Triage, also die Einteilung von Patienten nach der Schwere ihrer Verletzungen, gehört in Notaufnahmen zum Alltag. Mittlerweile jedoch kommt das Prinzip auch in der Altenpflege zum Einsatz – allerdings in umgekehrter Logik: Nicht Patienten, denen es am schlechtesten geht, haben Vorrang, sondern jene mit möglichst wenig pflegerischem Aufwand. Das zeigen Recherchen des ARD-Politikmagazins "Report Mainz".
Geringerer Pflegebedarf, bessere Chancen auf einen Heimplatz
Die Professorin für Alterswissenschaften an der Hochschule für Gesundheit in Bochum, Tanja Segmüller, beschreibt in der Reportage:
"Das ist auf jeden Fall eine Pflege-Triage, weil die Menschen, die den geringsten Pflegebedarf haben, die größte Chance haben, in einem Heim einen Platz zu bekommen und die, die am dringendsten Pflege bräuchten, die Schwerstpflegebedürftigen, die bleiben auf der Strecke in der Klinik oder werden sogar (…) blutig entlassen nach Hause, ohne Versorgung."
Eine nicht repräsentative Report-Mainz-Umfrage zeigt: Obwohl keine medizinische Notwendigkeit mehr besteht, belegen ältere Patienten bundesweit Betten in Krankenhäusern. 330 von rund 1.600 angefragten Kliniken hätten geantwortet und fast 88 Prozent davon bestätigt, dass Patienten in den vergangenen zwölf Monaten länger als zehn Tage über die medizinische Notwendigkeit hinaus in Kliniken bleiben mussten. Für sie sei nicht rechtzeitig eine Anschlussversorgung, zum Beispiel in einem Pflegeheim, zu finden gewesen.

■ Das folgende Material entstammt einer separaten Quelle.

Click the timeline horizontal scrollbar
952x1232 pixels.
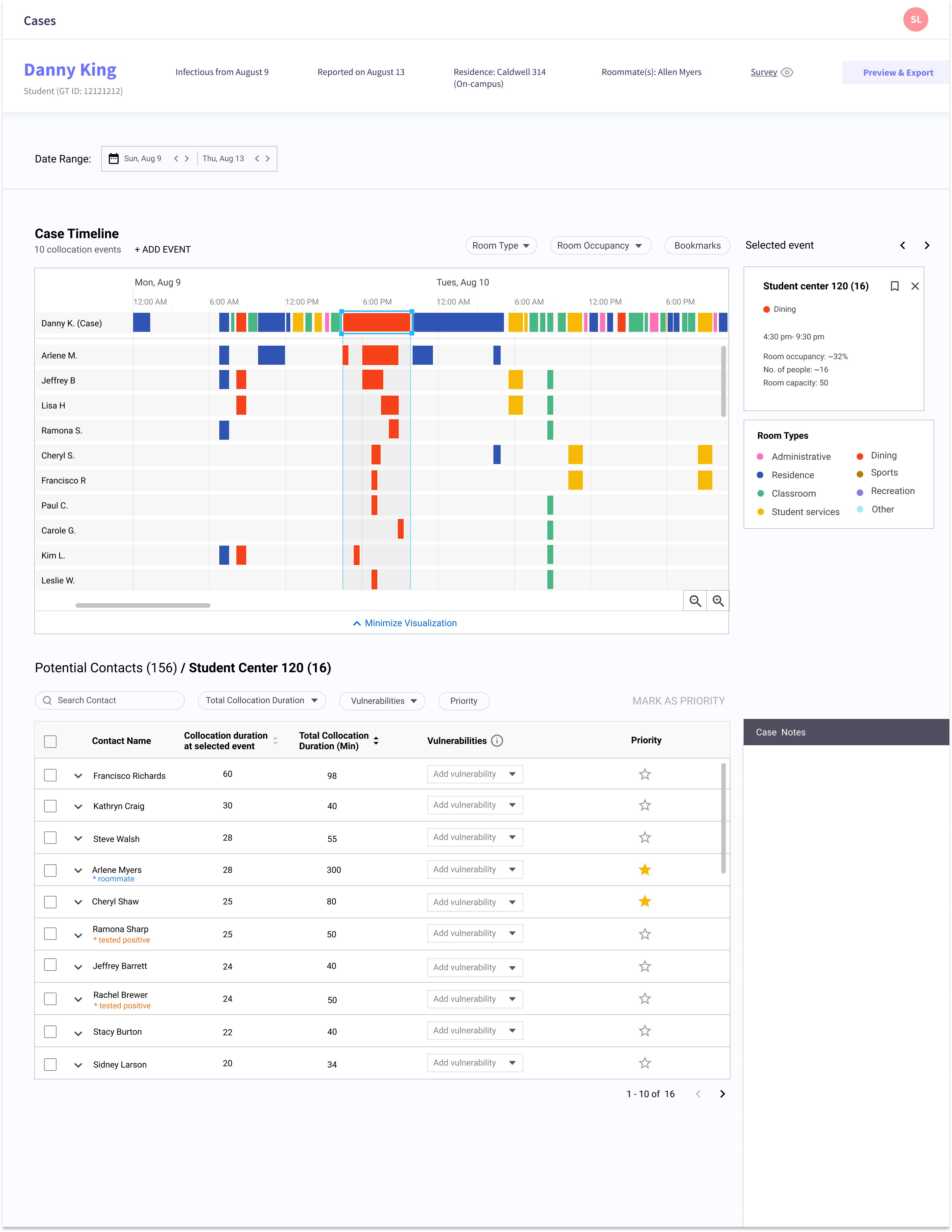143,605
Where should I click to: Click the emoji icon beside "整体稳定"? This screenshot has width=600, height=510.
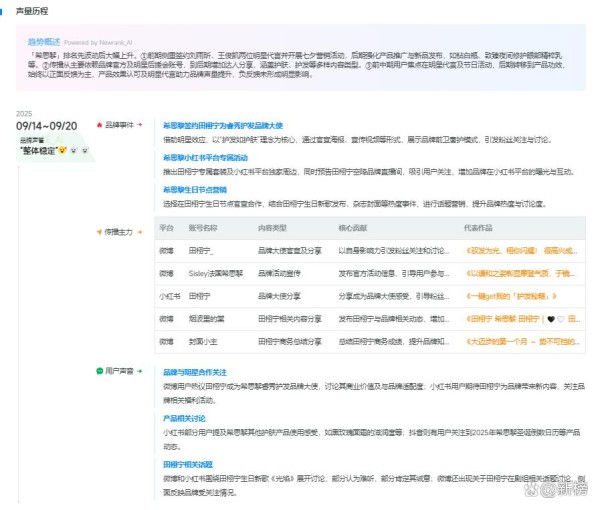[x=61, y=150]

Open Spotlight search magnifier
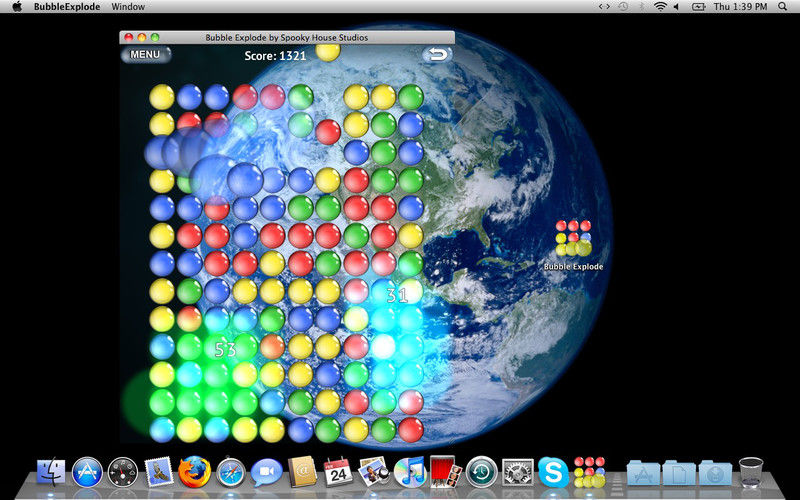tap(783, 7)
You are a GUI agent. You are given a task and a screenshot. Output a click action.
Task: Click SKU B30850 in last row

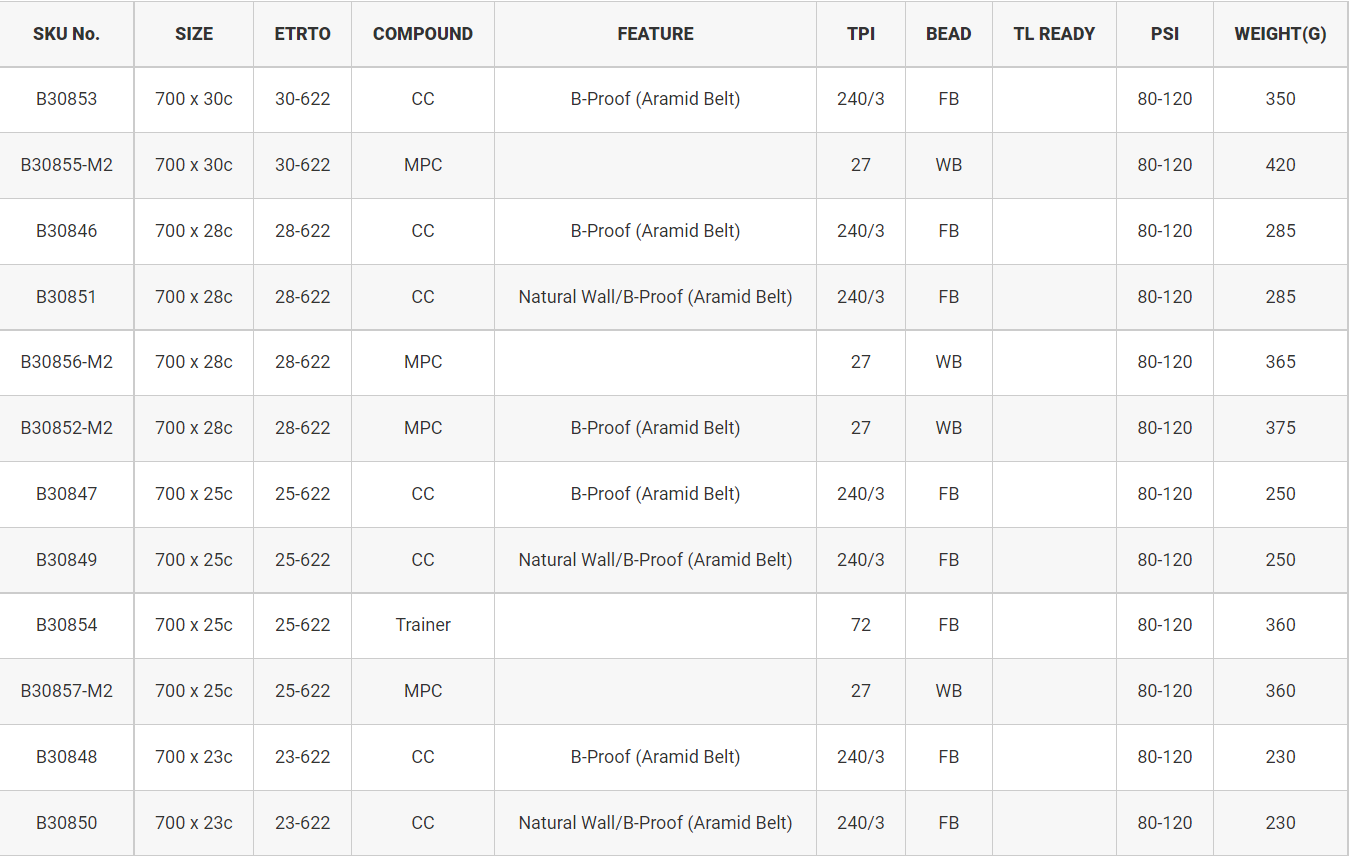click(66, 823)
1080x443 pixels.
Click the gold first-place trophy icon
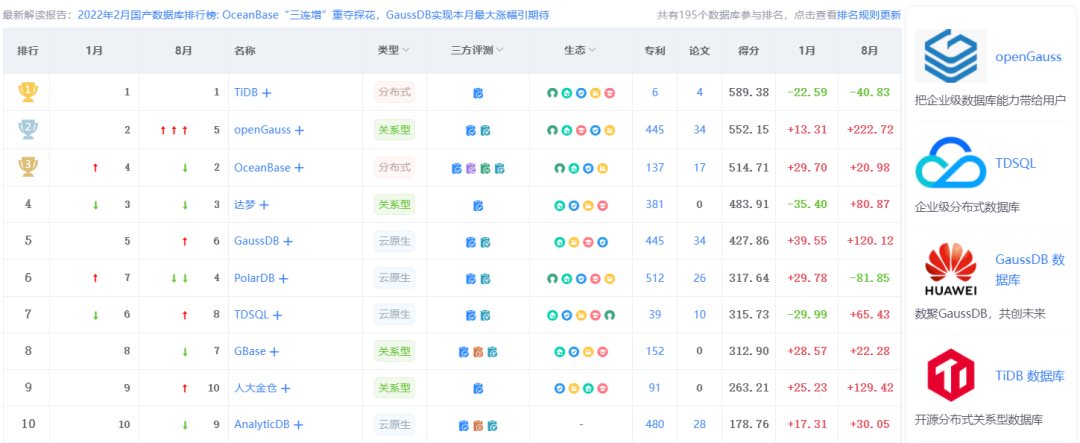(27, 92)
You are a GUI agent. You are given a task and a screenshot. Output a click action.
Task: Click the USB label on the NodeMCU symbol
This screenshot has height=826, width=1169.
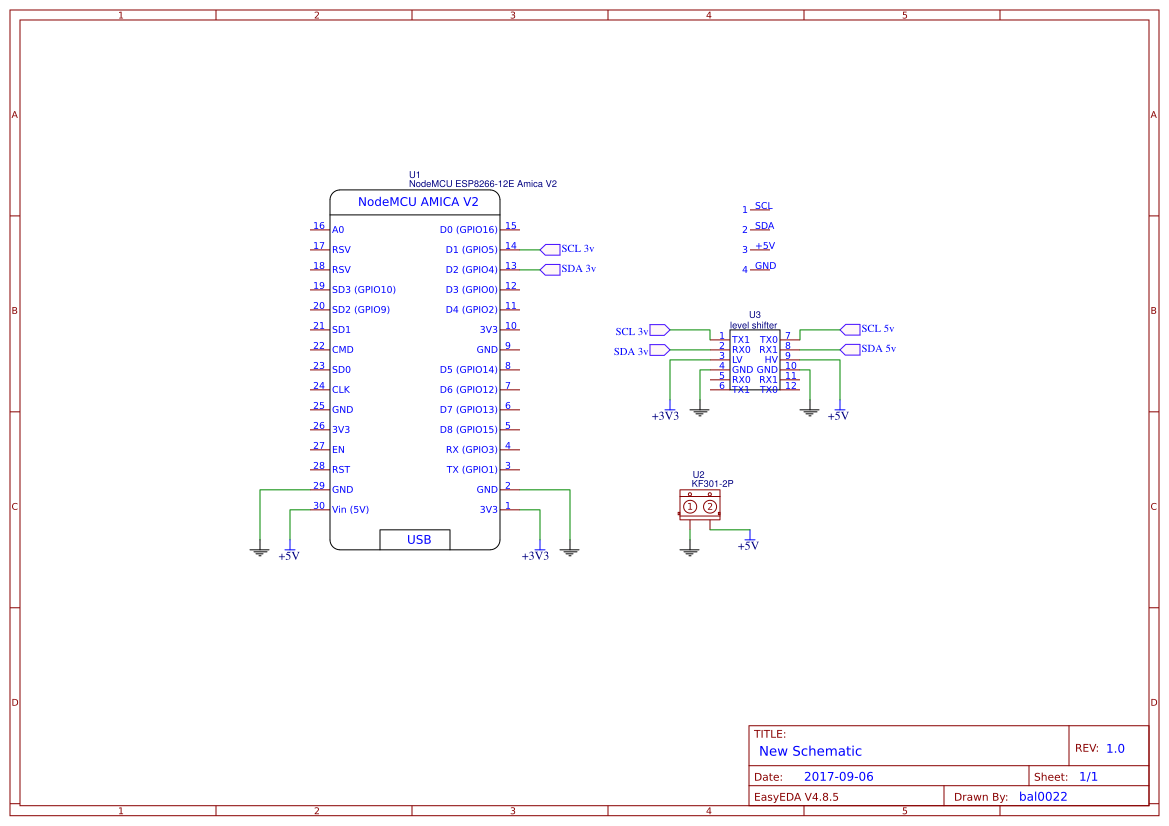(418, 539)
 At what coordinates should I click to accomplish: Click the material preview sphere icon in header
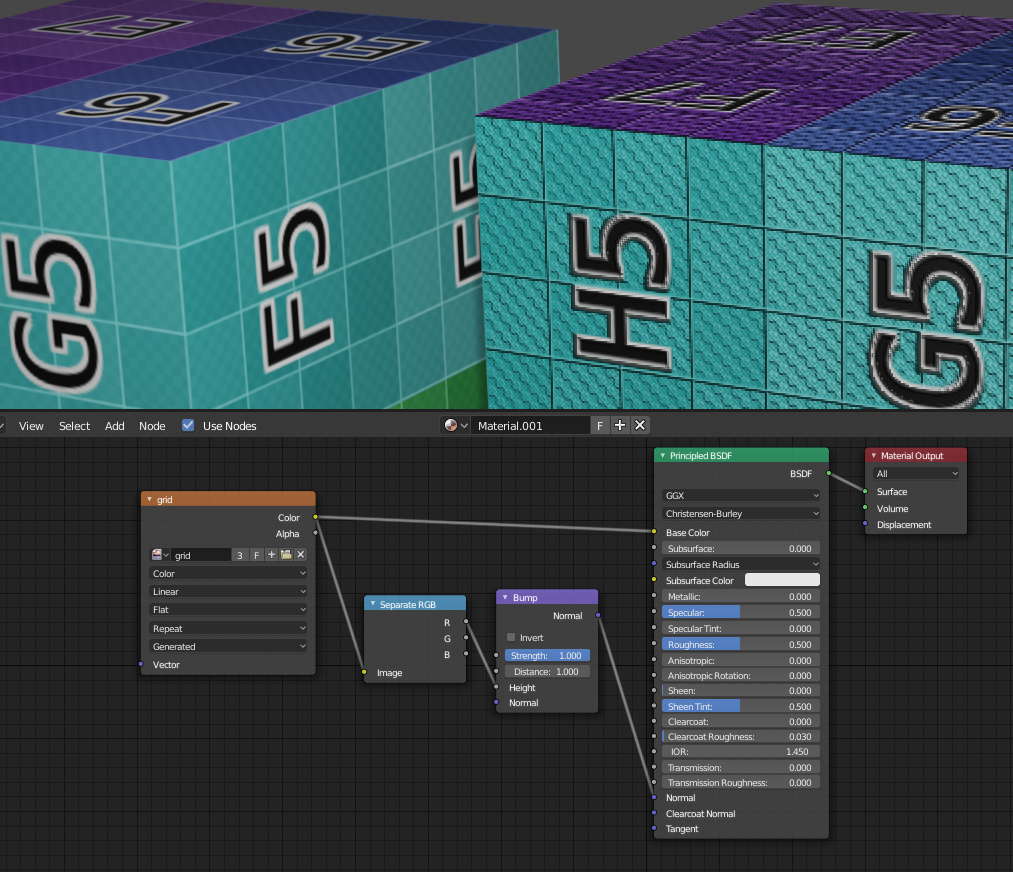click(x=451, y=424)
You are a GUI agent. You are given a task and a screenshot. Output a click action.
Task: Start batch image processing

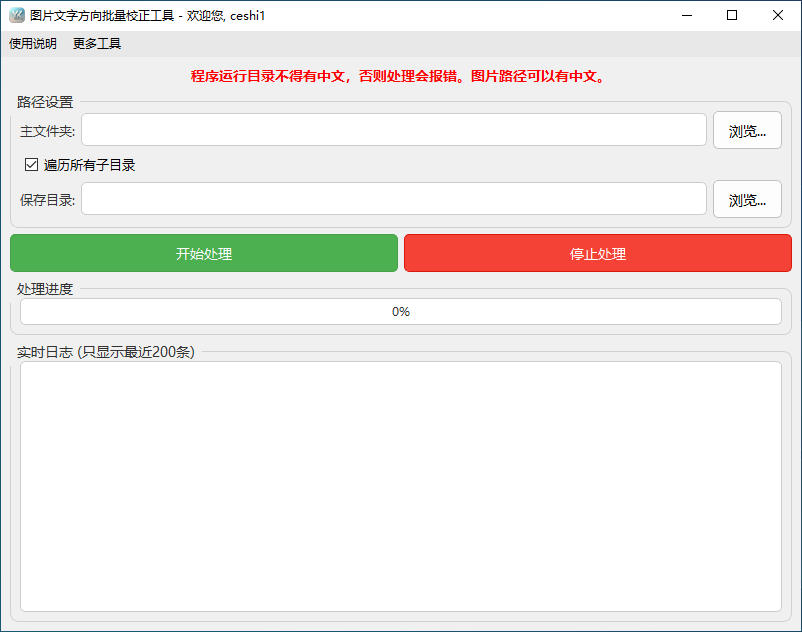(203, 253)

Wie den Fachpersonalmangel in der Pflege lösen?
Der rheinland-pfälzische Sozialminister Alexander Schweitzer (SPD) verweist auf den Fachkräftemangel in der Pflege, will aber nicht von Pflege-Triage sprechen:
"Ich würde dieses Wort nicht benutzen. Weil ich (…) nicht sehe, dass wir (…) insgesamt schon in der Situation sind. Aber (…) das Thema Fachkräfte ist der Grund, warum Pflegeeinrichtungen sagen, wir müssen schauen, wen wir aufnehmen können und können wir noch jemanden aufnehmen."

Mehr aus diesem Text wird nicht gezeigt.